Durante seu reinado, Filipe IV voltou-se contra os nobres da Ordem dos Cavaleiros Templários, surgida na época das Cruzadas. Por dever uma grande soma de dinheiro aos templários, o rei tentou confiscar seus bens. Na luta que se seguiu, muitos templários foram dizimados. Alguns deles, porém, conseguiram fugir e se estabelecer na Península Ibérica, onde posteriormente desempenhariam importante papel na expansão marítima.
A Guerra dos Cem Anos, entre os séculos XIV e XV (veja o boxe a seguir), foi decisiva para o fortalecimento da monarquia. No curso do conflito, os reis franceses promoveram importantes reformas militares e financeiras, como a constituição de um exército permanente, controlado pelo poder central, e a criação de um imposto fixo destinado a garantir a manutenção da força armada.
Dessa forma, no fim do século XV, a França havia se transformado em um Estado unificado econômica e politicamente. Em seu interior desaparecera a antiga autonomia dos domínios feudais.

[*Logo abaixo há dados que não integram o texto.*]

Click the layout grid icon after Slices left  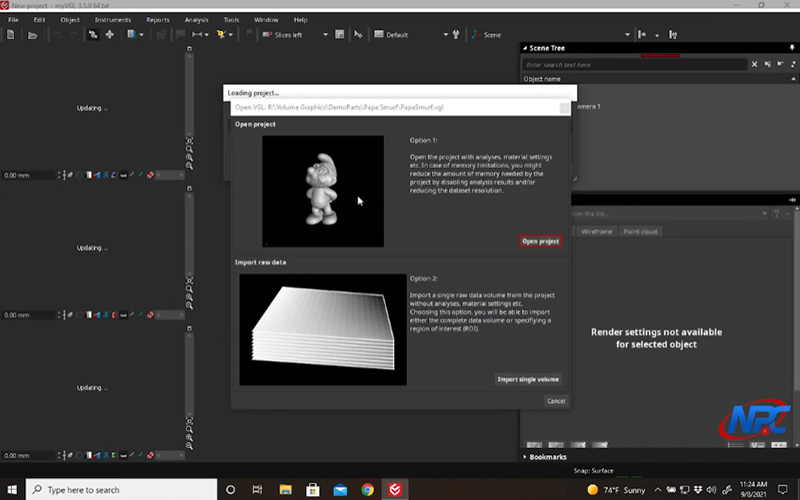[x=341, y=35]
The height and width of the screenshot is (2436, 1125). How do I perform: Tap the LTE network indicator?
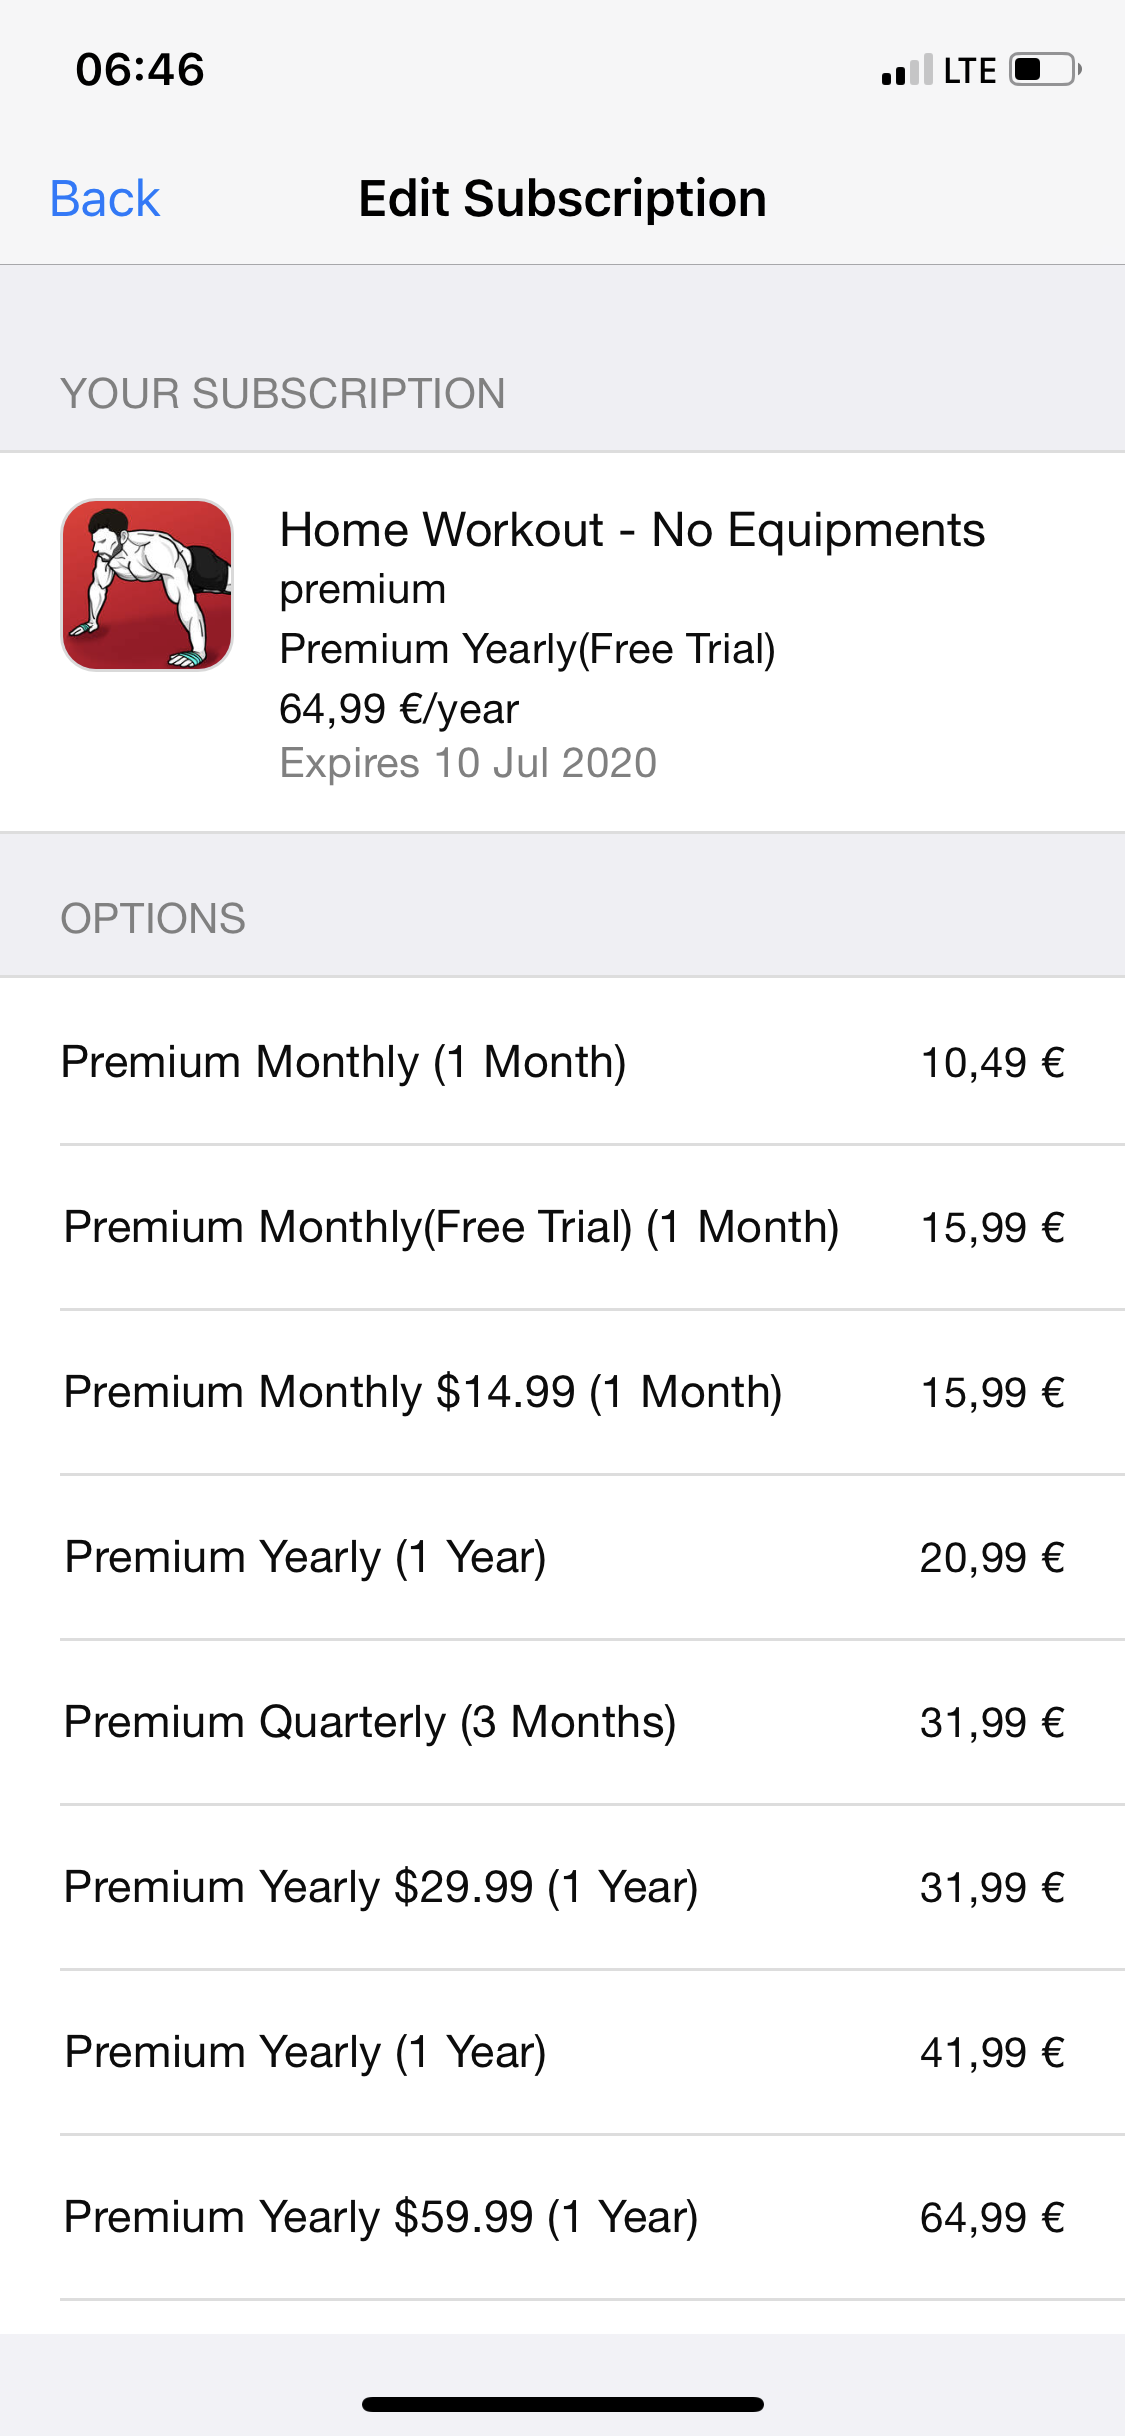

O idioma francês impôs-se em todo o território, passando a ser falado ao lado dos dialetos regionais.
No início do século XVI, a monarquia francesa, sob o reinado de Francisco I (entre 1515 e 1547), tornou-se absolutista. Essa nova maneira de governar, que iria se disseminar pela Europa, baseava-se na centralização completa do poder nas mãos do rei.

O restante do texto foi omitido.